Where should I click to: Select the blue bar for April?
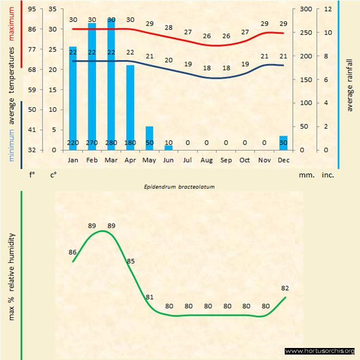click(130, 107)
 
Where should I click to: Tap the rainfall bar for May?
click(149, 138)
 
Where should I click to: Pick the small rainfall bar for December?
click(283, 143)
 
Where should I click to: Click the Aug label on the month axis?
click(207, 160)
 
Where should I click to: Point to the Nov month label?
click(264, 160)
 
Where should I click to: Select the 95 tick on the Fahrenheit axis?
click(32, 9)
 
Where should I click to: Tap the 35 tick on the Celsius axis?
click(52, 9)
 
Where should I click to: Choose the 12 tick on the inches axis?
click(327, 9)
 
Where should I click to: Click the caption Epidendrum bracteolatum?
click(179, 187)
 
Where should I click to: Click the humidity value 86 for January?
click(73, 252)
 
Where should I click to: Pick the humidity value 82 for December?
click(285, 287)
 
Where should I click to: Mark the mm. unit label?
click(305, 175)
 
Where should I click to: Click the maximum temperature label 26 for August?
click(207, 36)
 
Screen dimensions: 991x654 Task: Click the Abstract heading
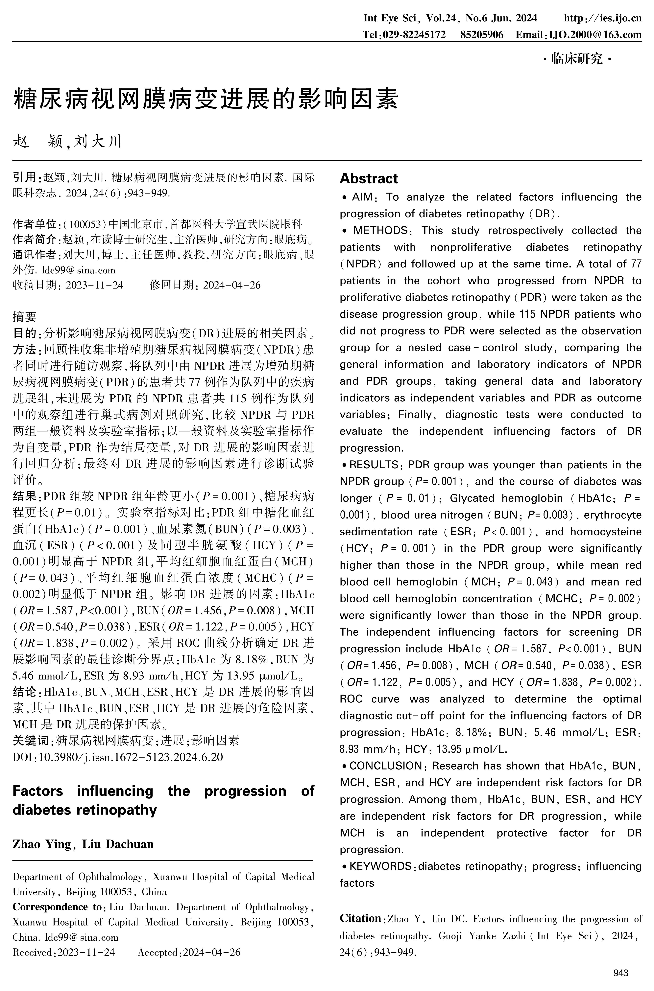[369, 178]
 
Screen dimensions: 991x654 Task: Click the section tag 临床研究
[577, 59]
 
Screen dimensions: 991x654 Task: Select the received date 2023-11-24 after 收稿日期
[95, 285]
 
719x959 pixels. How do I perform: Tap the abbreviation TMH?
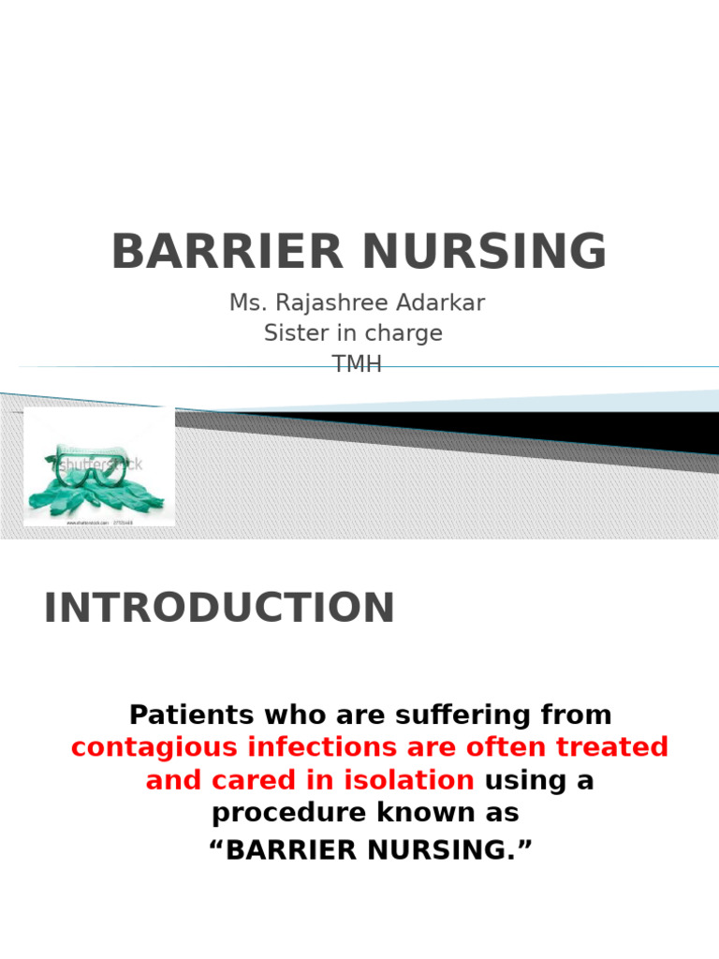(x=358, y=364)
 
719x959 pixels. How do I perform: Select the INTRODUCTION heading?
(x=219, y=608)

+++

### Given exercise
Copy out each line of the material above that contains the word "pixels".

### Result of the exercise
719x959 pixels. How do I perform: Tap the abbreviation TMH?
719x959 pixels. How do I perform: Select the INTRODUCTION heading?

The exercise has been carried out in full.